For a low GI diet, try increasing your intake of some of these healthy foods:
• Green vegetables
• Raw carrots
Tip 4: Get Yourself an Accountability Buddy
As it’s difficult to limit your sugar intake, having an accountability partner will make it less challenging and more fun for you. You will have the support to stay motivated throughout this journey. Your accountability partner can be your spouse or anyone from your family, friends, or colleagues.
“Get someone who is enrolled into your health vision or someone who really wants to quit sugar as much as you do. Pair up with them and hold each other accountable for three months to saying no to processed food, eating out and eating sweets so you’re actually detoxifying your body with the support of someone,” adds Anna.
Tip 5: Work on Your Nervous System
Described as the body’s command centre, the nervous system that makes up your brain, spinal cord, and nerves controls not only your movements but your thoughts and automatic responses to your surroundings as well.
Working on your nervous system gives you the space to better address your sugar cravings and their impact on both the physical and the emotional aspects of your being. “The physical is the easy part. The body will adapt and then detoxify pretty quickly once you’re consistent,” Anna shares.
“The other bit is the emotional mindset piece. We've been conditioned and programmed to go to sugar. The sugar that we identify with are snacks, sweets and ice cream because these have been everywhere in our environment. A lot of people distract themselves with sugar,” she adds.
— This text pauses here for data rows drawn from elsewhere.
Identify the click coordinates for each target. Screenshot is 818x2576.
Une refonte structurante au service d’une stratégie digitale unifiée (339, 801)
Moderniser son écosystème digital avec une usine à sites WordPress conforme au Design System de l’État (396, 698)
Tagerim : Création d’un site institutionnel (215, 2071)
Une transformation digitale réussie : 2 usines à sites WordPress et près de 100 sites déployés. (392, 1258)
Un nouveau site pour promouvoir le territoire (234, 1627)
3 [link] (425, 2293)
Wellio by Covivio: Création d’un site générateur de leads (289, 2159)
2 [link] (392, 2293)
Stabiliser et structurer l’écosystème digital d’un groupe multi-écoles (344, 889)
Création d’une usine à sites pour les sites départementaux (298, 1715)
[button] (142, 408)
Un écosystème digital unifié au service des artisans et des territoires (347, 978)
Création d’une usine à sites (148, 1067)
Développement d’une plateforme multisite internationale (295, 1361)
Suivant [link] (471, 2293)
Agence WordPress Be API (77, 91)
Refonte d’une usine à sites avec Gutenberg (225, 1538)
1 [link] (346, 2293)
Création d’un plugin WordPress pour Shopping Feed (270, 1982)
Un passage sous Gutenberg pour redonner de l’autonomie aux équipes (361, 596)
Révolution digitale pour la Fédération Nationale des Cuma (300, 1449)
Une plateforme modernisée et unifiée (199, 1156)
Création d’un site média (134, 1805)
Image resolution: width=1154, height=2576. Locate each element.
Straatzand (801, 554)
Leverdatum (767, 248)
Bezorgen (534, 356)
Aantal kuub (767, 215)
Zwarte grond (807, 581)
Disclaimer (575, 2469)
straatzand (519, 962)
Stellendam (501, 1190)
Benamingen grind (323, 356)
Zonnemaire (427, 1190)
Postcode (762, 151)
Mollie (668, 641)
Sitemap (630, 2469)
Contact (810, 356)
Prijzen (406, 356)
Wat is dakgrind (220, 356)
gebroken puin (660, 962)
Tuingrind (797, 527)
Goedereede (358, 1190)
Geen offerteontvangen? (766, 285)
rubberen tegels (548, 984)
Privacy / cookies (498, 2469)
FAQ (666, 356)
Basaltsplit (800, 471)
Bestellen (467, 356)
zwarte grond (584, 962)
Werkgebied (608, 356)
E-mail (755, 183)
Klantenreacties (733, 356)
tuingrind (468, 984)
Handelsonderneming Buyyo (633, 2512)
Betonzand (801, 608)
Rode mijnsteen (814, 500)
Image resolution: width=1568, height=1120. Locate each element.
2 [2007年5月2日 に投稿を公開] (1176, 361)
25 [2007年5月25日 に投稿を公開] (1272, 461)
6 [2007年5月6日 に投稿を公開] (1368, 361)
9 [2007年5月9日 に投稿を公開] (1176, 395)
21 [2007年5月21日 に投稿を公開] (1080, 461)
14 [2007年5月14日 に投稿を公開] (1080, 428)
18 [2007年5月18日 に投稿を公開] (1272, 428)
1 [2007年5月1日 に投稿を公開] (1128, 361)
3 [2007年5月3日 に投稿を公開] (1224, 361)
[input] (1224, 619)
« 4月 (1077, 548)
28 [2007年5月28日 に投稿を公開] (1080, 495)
Anna suggests regular meditation and regular journaling, to name a few, to better understand your thoughts and what's triggering you to go to sugar. When you work on your nervous system, you get to heighten your awareness as you “explore your thoughts, feelings and understand yourself on a deeper level.”
The nervous system work is also crucial to helping you stick to the transformation you need and be freed from your sugar cravings. Working on the nervous system entails the support of an expert who can guide you through the whole intricate process.
When it comes to your wellbeing, it is a step in the right direction to restrict your intake of added sugar or replace them with healthy alternatives. Getting rid of added sugar from your diet takes a lot of work and, according to Anna, you need these 3Cs to achieve your goal: consistency, commitment and community.
“If you eat sugar and it's making you feel good, and you don’t always want more or feel like it’s controlling you, awesome! But if it doesn't make you feel good, you feel stressed, possibly guilty afterwards, then you're doing something that it's not making your body feel good, and therefore, addressing that and going there is an act of self-care for yourself because it’s so loving to your mental, physical and emotional body,” she says.